───── Task inputs

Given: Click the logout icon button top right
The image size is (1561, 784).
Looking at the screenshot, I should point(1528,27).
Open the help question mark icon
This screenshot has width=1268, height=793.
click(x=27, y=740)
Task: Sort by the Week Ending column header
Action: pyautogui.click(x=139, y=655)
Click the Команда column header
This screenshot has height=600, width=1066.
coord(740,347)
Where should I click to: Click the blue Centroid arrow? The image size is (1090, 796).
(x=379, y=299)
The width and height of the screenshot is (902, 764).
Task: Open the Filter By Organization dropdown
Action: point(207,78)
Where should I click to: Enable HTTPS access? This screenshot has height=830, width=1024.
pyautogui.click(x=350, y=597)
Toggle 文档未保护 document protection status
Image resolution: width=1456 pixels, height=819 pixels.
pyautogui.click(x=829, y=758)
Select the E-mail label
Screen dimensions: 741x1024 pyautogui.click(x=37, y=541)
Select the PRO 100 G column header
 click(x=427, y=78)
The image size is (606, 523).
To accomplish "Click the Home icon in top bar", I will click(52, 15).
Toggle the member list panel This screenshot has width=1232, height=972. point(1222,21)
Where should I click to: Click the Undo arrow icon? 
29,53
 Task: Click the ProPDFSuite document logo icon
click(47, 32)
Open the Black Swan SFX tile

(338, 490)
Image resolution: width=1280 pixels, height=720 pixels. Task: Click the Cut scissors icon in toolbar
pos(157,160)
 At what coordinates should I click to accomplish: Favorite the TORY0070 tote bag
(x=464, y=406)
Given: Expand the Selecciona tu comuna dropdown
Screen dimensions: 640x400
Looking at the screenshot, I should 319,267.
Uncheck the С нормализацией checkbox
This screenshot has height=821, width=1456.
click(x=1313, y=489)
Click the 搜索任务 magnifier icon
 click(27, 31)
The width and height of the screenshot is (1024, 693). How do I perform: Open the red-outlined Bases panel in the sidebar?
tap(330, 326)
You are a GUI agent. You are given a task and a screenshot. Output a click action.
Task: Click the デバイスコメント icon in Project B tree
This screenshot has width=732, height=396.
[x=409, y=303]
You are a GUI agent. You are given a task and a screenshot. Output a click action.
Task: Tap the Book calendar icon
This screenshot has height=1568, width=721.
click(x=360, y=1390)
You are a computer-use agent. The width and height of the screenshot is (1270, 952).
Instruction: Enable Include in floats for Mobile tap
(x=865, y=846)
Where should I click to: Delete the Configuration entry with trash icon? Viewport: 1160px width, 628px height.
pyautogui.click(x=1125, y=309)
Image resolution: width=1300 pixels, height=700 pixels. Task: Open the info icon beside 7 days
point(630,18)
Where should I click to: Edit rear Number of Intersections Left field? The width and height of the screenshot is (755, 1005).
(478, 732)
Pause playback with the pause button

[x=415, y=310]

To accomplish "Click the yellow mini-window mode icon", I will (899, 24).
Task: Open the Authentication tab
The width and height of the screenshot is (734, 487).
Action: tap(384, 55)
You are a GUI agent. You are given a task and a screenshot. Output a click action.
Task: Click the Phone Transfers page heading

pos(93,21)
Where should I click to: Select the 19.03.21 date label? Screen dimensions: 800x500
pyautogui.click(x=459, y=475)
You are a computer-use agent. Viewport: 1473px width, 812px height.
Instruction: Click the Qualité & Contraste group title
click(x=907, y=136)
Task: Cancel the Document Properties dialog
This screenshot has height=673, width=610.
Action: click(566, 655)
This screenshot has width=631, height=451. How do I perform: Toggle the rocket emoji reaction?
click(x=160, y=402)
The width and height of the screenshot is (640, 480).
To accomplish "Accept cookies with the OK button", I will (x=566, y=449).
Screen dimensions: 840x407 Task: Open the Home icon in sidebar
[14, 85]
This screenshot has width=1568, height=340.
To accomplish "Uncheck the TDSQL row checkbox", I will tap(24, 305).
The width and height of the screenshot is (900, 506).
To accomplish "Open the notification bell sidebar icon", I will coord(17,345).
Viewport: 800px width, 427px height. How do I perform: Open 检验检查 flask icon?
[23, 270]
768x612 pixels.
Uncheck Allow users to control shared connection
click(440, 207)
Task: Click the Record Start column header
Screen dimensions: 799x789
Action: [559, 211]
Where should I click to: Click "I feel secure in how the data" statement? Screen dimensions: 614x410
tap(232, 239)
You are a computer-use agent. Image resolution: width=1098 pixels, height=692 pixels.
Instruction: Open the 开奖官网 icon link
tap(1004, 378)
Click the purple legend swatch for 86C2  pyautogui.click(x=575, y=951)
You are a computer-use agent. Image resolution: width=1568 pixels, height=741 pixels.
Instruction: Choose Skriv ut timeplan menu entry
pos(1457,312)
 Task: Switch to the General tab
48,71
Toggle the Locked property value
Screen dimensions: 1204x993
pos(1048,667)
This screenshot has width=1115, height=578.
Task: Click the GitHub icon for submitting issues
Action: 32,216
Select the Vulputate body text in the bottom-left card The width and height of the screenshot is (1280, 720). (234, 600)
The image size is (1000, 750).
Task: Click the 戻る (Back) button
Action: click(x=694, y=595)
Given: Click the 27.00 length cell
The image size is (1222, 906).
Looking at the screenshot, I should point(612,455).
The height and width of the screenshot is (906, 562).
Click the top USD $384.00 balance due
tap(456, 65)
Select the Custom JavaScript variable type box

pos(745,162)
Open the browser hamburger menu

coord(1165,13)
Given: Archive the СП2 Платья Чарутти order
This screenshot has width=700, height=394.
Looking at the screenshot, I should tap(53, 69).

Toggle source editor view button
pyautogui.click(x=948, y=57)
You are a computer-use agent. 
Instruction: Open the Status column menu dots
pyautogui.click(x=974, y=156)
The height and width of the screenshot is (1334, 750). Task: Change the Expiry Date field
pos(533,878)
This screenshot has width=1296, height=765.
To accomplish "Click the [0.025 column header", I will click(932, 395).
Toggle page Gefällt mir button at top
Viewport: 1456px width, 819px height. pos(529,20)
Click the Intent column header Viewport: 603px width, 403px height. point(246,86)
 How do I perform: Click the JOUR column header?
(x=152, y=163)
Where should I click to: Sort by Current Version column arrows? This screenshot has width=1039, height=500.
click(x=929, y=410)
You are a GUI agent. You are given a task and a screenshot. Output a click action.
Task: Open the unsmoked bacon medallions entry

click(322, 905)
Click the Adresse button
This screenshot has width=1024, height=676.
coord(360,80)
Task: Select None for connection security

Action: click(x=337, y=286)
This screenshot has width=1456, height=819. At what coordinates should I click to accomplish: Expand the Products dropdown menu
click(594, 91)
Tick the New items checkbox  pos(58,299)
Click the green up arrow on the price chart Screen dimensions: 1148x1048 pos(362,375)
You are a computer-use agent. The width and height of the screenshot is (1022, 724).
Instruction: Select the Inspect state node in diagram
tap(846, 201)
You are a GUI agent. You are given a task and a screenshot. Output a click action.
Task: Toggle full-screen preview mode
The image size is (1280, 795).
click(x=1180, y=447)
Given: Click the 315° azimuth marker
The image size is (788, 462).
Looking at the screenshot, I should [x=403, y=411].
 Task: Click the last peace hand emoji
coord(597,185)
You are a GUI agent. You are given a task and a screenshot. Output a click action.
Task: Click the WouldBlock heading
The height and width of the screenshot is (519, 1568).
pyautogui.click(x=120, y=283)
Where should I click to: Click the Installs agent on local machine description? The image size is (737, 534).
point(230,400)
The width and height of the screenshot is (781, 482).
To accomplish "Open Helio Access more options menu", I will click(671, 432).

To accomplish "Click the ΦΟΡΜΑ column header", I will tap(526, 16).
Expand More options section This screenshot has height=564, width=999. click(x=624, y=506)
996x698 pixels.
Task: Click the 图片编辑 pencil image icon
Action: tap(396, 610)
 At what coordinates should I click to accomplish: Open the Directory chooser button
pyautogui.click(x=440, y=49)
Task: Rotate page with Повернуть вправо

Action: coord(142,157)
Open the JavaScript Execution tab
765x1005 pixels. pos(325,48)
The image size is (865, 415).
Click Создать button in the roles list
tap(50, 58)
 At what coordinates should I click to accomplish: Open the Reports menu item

──────────

## What you are asked to do
Exact copies of the line with "The image size is (788, 462)." and of every later line in the entries make up the whole answer.

## Result for this exercise
The image size is (788, 462).
Looking at the screenshot, I should [x=403, y=411].
 Task: Click the last peace hand emoji
coord(597,185)
You are a GUI agent. You are given a task and a screenshot. Output a click action.
Task: Click the WouldBlock heading
The height and width of the screenshot is (519, 1568).
pyautogui.click(x=120, y=283)
Where should I click to: Click the Installs agent on local machine description? The image size is (737, 534).
point(230,400)
The width and height of the screenshot is (781, 482).
To accomplish "Open Helio Access more options menu", I will click(671, 432).

To accomplish "Click the ΦΟΡΜΑ column header", I will tap(526, 16).
Expand More options section This screenshot has height=564, width=999. click(x=624, y=506)
996x698 pixels.
Task: Click the 图片编辑 pencil image icon
Action: tap(396, 610)
 At what coordinates should I click to accomplish: Open the Directory chooser button
pyautogui.click(x=440, y=49)
Task: Rotate page with Повернуть вправо

Action: coord(142,157)
Open the JavaScript Execution tab
765x1005 pixels. pos(325,48)
The image size is (865, 415).
Click Создать button in the roles list
tap(50, 58)
 At what coordinates should I click to accomplish: Open the Reports menu item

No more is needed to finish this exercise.